Even if the Applicants were to amend their complaint in intervention to state a valid state law claim for relief, they have not established that they are entitled to intervention as of right under Rule 24(a)(2). The Applicants invite the Court to speculate that should Defendant receive a judgment against it or settle this matter, it may become insolvent and unable to pay its creditors. However, this scenario still does not establish that intervention would enable the Applicants to protect their interests because under Colorado law, even when a corporation is insolvent and in bankruptcy, creditors are not entitled to bring breach of duty claims, under common law, including aiding and abetting, absent a showing that the directors and officers favored their own interests over the creditors. See In re MS55, 420 B.R. at 822. Thus, even assuming a judgment in favor of Plaintiff or a settlement, neither scenario supports the Applicants' assertion that intervention is necessary to protect their interests. The Applicants have also failed to establish that resolution of this action would prevent them from asserting any such claims in a separate action. Accordingly, the Applicants cannot demonstrate under Rule 24(a) that they are so situated that disposition of this action may impair their ability to protect their interests.
The Applicants also fail to demonstrate that they should be granted permissive intervention under Rule 24(b). For the reasons stated above, their claims of breach of fiduciary duty and aiding and abetting such breach have questions of law and fact not common to the present action.
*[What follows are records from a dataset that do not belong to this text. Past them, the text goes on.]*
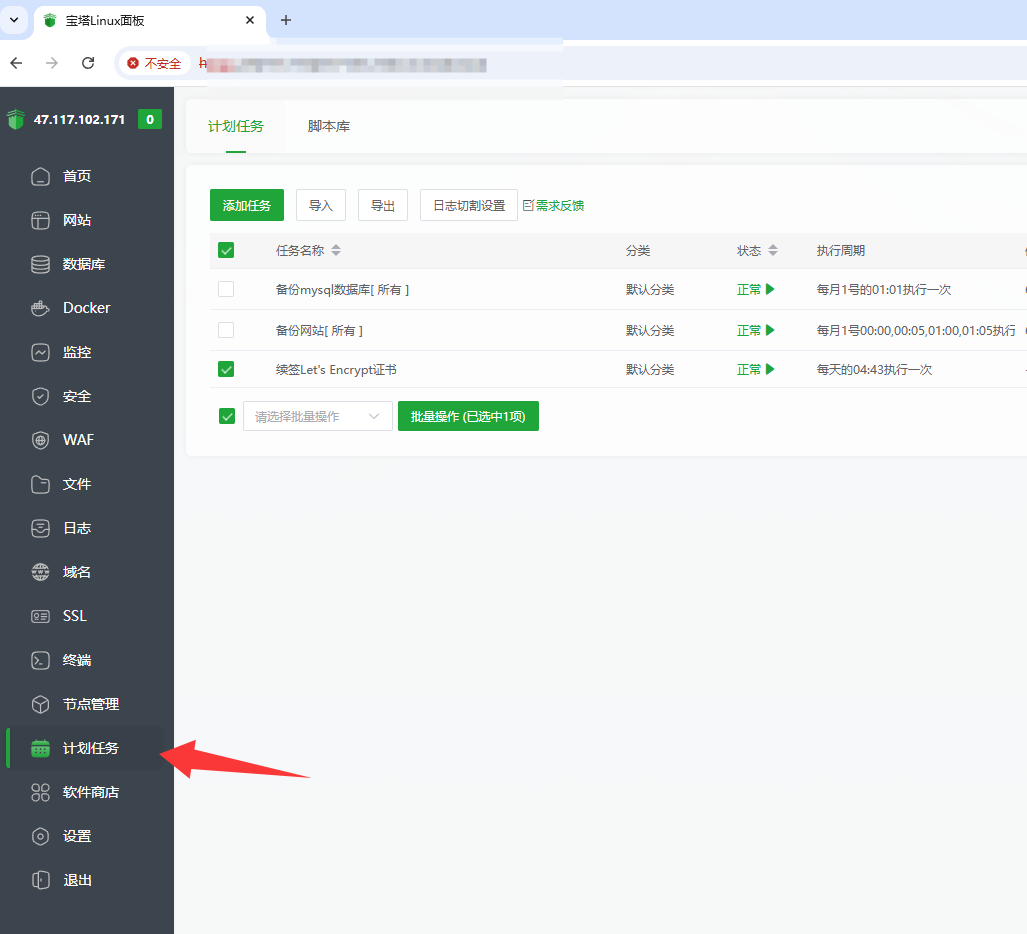
Task: Uncheck the 续签Let's Encrypt证书 checkbox
Action: [x=226, y=369]
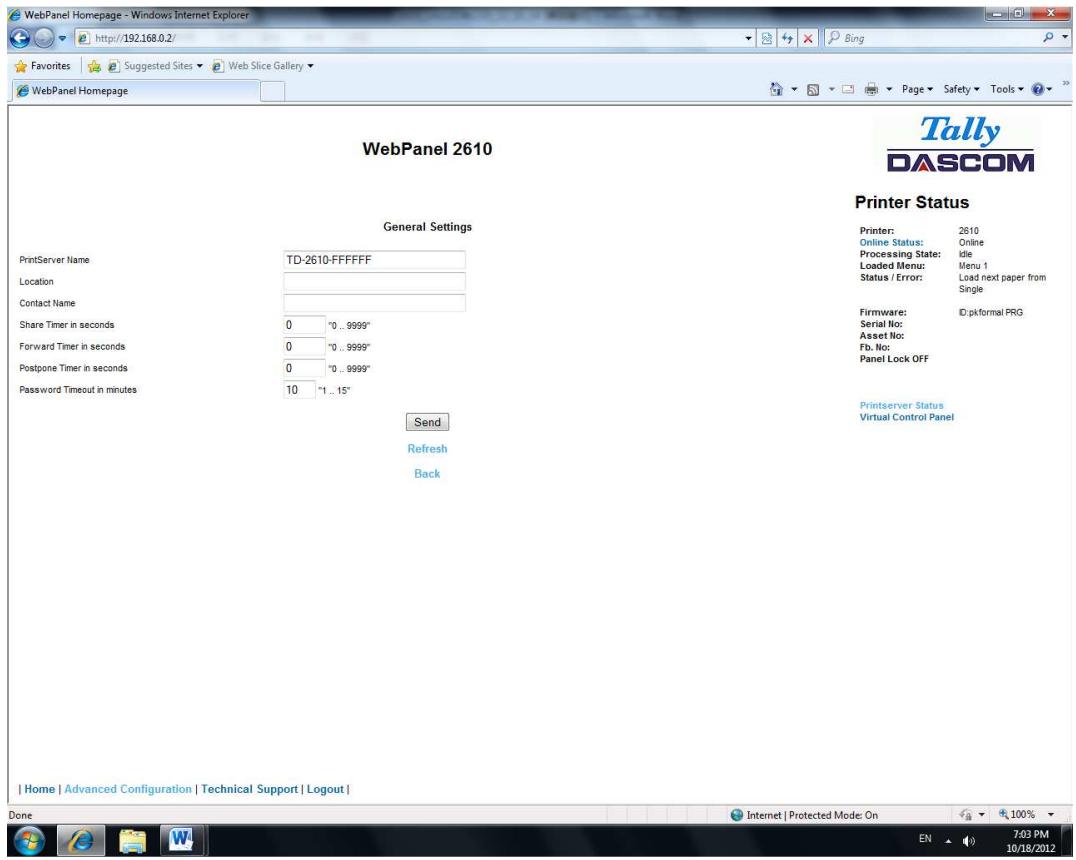This screenshot has width=1076, height=860.
Task: Open the Page dropdown menu
Action: (913, 88)
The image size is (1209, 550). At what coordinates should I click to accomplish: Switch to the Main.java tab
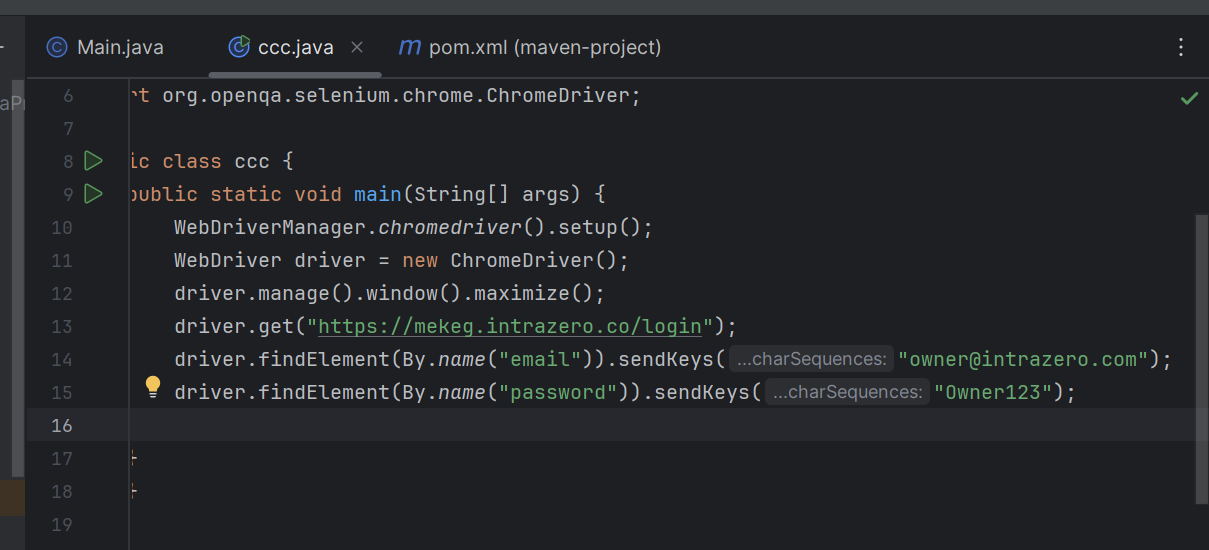click(x=106, y=47)
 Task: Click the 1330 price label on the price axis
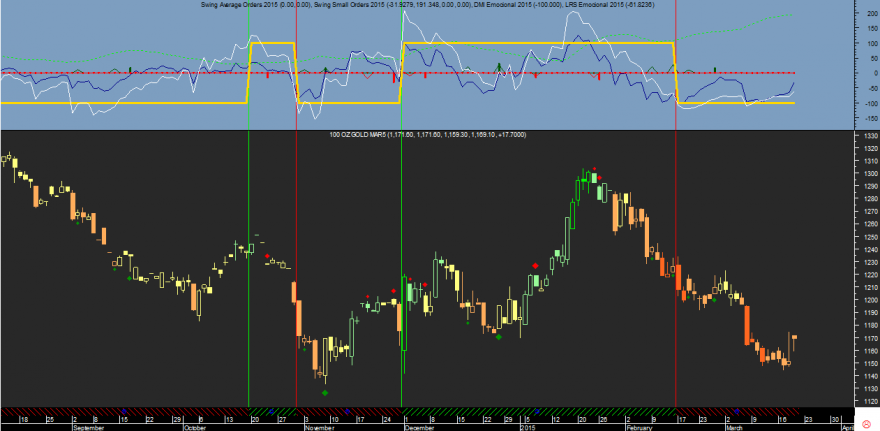click(x=863, y=136)
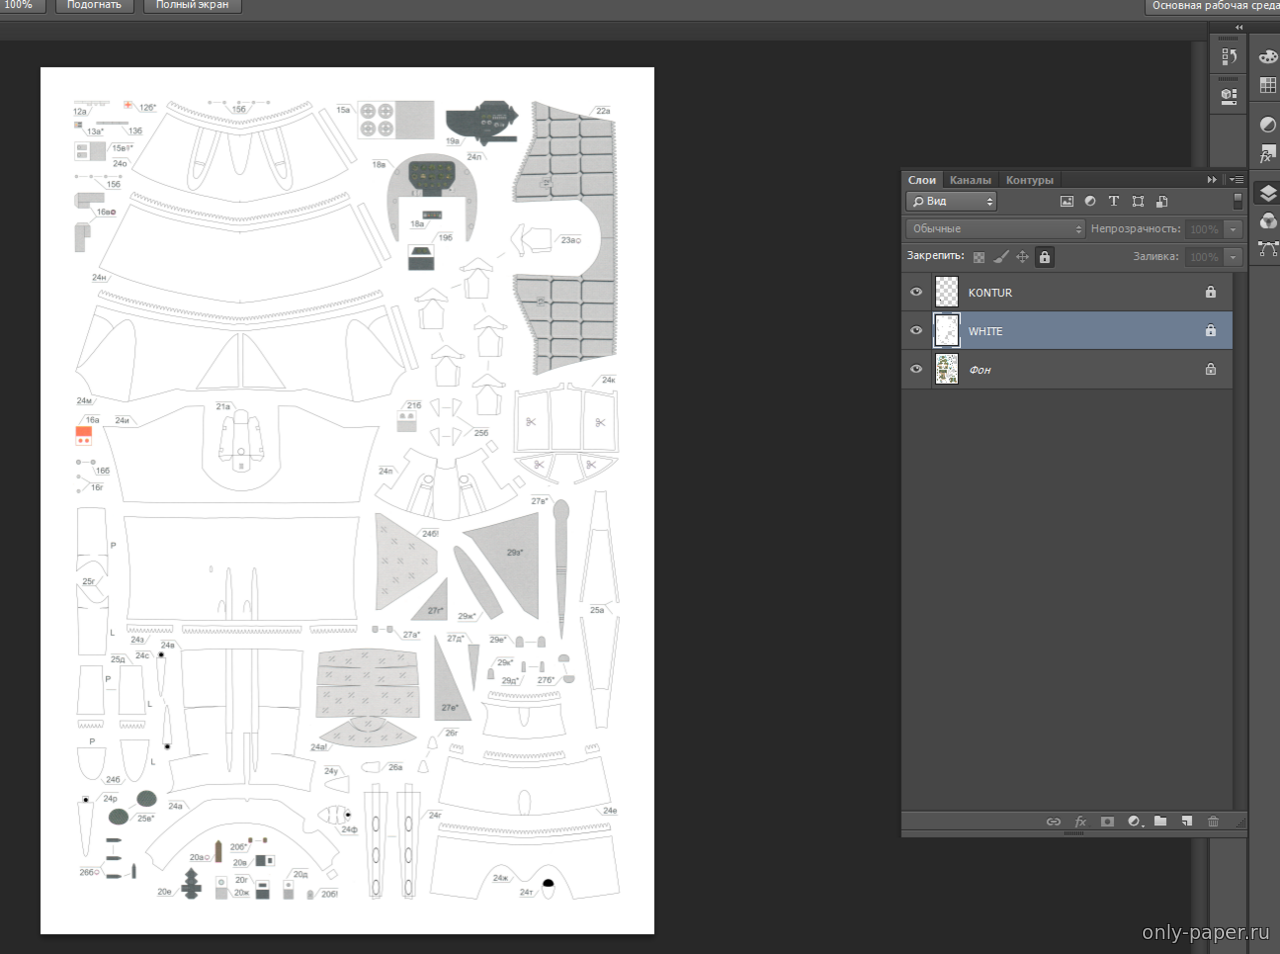Open the layer filter kind dropdown

coord(951,201)
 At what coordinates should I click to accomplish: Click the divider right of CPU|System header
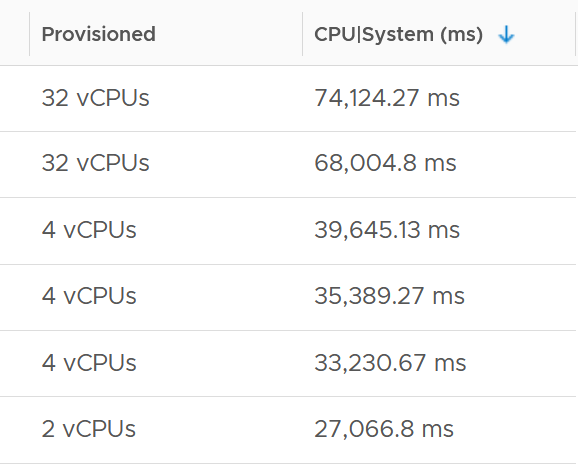click(x=575, y=34)
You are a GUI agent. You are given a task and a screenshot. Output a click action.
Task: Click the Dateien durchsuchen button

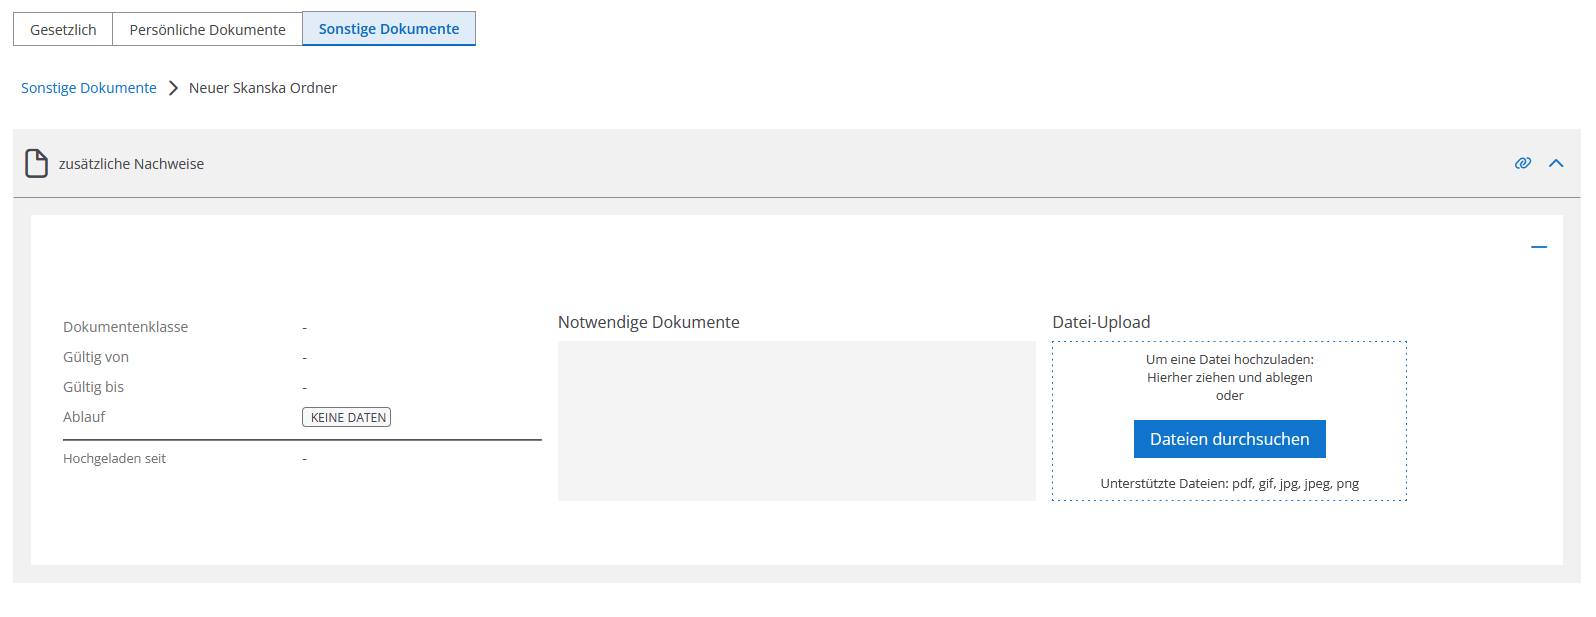click(1230, 439)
Further, creditors of a party to an action do not have a right to intervene merely because they may have an indirect interest in the outcome of the action. Lubowicki v. Travelers Ins. Co., 8 A.2d 842, 847 (N.J. Dist. Ct. 1939) (citations omitted) (the mere fact that a party, for or against whom a judgment may go, may become more or less able to satisfy some obligations, will not entitle his or her creditor to intervene in the action) (citation omitted); Tonkonogy v. Levin et al., 162 A. 315, 317 (Pa. Super. Ct. 1932), (permitting ordinary creditors the right to intervene would be equivalent to saying that any creditor of a plaintiff in a suit for money might intervene, and would lead to confusion, complications in the case, and development of a "multifariousness of parties and causes of action.") Though the Applicants may have an indirect interest in the outcome of this action, permitting them to intervene would complicate the case and interject new and different controversies into Plaintiff's cause of action, contrary to the strictures of intervention. For these reasons, and because the proposed complaint in intervention fails to state a valid claim for relief, the Court declines to allow permissive intervention under Rule 24(b).
For the reasons set forth above, the Applicants' proposed complaint in intervention does not state a valid claim for relief and their request for intervention must be denied.